Figure 2: Activation of TGF-β pathway by HHT. (A) Change of phosphorylated-smad3 at Ser425/427 in U937 cells (upper) and KG-1 cells (lower) upon concentration gradient of HHT; (B) Translocation of smad4, red fluorescence indicates smad4, blue fluorescence stands for nucleus stained by DAPI. (C) Protein level of smad2/3 and smad4 in nucleus. (D) Change of smad1/5/8 upon HHT treatment.

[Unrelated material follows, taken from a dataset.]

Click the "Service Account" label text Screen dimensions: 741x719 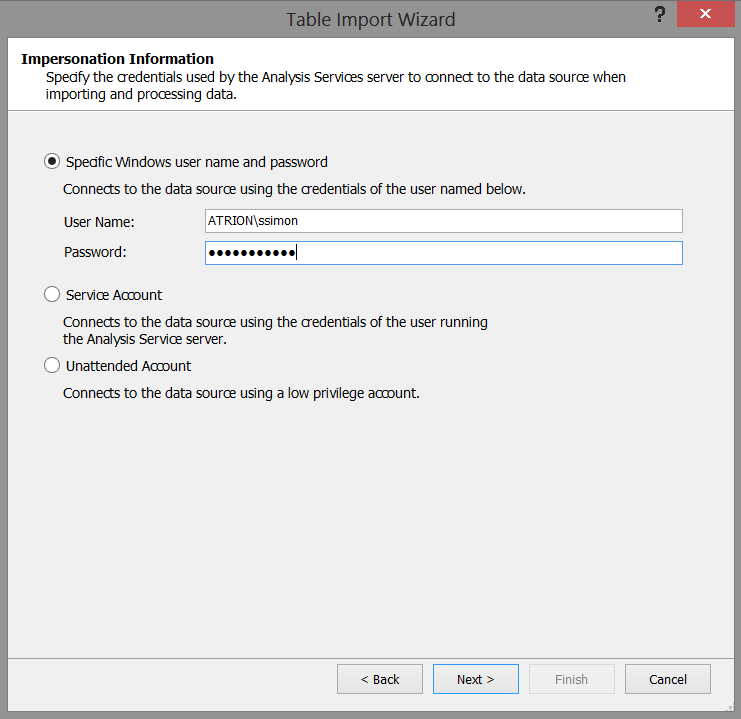[114, 295]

The TGF-β pathway is activated over homoharringtonine functioning

We have found out that HHT can induce phosphorylation of smad3 and subsequently cause translocation of smad4, but is TGF-β pathway fully activated to initiate the downstream effects? Prior to that, we need to make sure that the activation of TGF-β pathway is due to the phosphorylation of smad3, not that of the upstream TGF-β receptors (TbRII and TbRI), TbRII and TbRI inhibitor LY2109761 was added to U937 cells to inhibit the function of these receptors, at the same time, HHT was also added, after 24 h incubation, cell proliferation was detected by MTT assay. Results showed that HHT can inhibit the proliferation of cells with or without the inhibitor, there was no significant difference (p > 0.1, Figure 3A), indicating that the activation of smad3 by HHT is not closely associated with the upstream TGF-β receptor activation.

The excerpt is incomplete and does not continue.